A verbatim copy of the lines from the one with "This screenshot has height=836, width=1456." through the final line below is required; print it and nothing else.

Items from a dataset
=== Section Start ===

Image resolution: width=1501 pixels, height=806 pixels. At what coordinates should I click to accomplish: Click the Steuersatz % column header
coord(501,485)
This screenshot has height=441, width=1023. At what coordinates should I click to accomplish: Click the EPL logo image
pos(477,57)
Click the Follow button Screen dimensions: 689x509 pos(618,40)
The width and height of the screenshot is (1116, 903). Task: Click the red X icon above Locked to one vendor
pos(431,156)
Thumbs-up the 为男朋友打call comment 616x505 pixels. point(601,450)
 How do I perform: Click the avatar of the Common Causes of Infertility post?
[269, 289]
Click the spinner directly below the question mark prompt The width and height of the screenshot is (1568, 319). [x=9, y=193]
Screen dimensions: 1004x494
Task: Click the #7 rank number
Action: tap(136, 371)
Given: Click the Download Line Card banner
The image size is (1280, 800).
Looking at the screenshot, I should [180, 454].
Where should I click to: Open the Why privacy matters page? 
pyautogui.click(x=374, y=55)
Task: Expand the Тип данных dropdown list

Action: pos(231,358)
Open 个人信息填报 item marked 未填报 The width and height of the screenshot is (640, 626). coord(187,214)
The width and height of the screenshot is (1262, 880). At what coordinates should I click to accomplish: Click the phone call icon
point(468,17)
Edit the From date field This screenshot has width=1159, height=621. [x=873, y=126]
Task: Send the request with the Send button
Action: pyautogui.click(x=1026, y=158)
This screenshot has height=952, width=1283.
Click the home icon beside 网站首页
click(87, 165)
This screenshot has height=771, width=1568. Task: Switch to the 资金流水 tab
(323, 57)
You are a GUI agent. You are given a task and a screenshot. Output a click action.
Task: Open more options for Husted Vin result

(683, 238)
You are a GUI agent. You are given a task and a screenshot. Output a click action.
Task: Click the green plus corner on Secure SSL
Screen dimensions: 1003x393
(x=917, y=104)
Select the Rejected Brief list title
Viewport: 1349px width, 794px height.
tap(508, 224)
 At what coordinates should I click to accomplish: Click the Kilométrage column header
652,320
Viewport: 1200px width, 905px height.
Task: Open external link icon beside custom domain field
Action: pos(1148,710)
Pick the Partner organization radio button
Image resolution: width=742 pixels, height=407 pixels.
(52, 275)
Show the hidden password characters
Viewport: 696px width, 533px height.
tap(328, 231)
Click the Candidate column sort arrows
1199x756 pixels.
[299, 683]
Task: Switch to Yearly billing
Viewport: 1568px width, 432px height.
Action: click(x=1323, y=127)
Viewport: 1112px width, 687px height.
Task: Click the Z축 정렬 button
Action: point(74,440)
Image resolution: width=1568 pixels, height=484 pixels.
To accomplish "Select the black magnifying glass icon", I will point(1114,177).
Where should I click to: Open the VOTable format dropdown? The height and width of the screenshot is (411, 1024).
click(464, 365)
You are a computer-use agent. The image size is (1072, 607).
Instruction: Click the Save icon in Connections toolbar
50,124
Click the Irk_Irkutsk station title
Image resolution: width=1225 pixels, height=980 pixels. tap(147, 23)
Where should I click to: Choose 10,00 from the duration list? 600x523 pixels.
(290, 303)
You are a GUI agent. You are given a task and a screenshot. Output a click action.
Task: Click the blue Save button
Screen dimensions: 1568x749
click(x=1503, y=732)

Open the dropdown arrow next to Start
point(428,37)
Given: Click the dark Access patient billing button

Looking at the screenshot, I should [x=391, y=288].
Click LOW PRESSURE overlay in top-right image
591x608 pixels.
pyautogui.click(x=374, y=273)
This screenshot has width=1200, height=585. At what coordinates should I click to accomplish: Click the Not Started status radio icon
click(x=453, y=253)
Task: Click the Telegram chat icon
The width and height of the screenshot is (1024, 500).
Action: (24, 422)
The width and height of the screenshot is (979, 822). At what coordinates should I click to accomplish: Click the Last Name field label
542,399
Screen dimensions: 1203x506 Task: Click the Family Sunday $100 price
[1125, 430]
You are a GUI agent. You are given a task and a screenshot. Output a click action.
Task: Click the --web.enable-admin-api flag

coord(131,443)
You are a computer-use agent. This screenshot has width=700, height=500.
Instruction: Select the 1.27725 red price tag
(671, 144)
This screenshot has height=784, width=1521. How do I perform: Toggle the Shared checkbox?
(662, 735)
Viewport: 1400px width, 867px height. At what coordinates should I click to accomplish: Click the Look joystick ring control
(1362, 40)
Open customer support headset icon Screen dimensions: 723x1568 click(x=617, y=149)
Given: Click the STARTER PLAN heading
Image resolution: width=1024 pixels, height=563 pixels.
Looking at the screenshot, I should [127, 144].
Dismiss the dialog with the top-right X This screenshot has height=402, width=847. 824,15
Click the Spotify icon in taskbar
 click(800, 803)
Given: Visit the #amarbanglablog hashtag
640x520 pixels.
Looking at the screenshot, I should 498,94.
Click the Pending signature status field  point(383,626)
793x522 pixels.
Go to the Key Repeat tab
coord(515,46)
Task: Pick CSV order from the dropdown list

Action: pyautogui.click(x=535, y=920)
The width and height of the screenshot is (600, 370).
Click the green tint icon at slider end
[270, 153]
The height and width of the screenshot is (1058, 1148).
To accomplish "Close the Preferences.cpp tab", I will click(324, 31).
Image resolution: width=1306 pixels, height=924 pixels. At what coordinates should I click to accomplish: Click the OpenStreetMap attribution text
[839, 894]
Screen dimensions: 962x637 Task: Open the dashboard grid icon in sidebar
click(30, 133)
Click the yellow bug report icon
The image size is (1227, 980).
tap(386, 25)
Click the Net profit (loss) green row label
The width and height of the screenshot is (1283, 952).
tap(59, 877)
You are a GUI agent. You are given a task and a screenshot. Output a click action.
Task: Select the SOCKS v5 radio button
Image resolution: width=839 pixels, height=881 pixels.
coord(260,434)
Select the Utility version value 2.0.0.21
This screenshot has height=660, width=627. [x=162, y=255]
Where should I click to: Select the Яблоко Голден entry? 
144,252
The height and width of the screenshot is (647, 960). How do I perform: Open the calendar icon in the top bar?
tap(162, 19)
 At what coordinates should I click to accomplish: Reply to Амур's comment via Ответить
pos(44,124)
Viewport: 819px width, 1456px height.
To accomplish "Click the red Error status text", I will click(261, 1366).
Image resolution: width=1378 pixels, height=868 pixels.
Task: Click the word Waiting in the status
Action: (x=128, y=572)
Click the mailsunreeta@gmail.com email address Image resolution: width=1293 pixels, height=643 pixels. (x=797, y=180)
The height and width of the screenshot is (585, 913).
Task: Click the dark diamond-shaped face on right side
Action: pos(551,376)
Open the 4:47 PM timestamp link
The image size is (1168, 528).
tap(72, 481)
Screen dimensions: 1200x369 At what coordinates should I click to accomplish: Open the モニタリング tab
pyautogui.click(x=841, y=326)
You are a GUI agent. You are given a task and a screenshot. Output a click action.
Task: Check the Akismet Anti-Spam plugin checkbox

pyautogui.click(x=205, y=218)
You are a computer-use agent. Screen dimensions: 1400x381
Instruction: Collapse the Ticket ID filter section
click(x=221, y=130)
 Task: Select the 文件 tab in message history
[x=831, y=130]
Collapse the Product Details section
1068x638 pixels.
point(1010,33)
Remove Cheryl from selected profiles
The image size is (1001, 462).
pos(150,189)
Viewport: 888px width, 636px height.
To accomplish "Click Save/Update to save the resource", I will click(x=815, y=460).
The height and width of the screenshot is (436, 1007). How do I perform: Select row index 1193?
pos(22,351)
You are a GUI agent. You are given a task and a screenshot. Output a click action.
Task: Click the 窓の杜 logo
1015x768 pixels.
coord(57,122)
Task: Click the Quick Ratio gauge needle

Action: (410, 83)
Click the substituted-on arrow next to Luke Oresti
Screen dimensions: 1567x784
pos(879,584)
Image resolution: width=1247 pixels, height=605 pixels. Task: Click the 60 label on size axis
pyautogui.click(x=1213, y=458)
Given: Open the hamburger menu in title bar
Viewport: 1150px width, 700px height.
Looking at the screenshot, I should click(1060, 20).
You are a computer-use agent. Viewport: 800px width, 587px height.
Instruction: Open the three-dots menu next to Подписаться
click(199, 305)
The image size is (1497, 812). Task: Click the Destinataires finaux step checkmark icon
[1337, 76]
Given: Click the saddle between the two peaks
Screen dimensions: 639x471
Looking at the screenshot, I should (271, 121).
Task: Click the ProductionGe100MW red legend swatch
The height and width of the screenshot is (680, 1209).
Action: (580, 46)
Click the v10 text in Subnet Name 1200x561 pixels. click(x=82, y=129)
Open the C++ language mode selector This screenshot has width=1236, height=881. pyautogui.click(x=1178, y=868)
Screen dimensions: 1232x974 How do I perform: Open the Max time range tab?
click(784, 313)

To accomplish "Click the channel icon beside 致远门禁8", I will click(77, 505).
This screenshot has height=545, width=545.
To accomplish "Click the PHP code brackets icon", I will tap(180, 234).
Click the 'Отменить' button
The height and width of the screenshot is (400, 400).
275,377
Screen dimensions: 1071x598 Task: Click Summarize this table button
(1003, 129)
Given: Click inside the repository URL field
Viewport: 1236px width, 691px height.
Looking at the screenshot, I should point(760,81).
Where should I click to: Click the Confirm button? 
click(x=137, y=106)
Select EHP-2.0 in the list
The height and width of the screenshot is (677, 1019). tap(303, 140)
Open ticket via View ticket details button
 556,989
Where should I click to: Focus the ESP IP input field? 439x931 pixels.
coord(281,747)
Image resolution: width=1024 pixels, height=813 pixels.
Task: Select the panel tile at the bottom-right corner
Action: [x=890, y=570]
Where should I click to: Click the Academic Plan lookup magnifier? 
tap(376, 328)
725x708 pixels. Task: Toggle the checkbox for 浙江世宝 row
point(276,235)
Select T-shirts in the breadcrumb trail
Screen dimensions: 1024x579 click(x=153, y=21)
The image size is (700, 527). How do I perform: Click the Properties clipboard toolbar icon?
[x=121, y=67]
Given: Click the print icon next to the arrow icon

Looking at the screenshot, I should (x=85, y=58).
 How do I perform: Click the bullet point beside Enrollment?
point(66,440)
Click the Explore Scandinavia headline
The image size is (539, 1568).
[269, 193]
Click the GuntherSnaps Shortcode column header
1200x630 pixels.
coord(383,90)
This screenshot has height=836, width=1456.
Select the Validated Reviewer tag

=== Section End ===

▶ _RESULT FOR THIS TASK_:
This screenshot has height=836, width=1456.
Select the Validated Reviewer tag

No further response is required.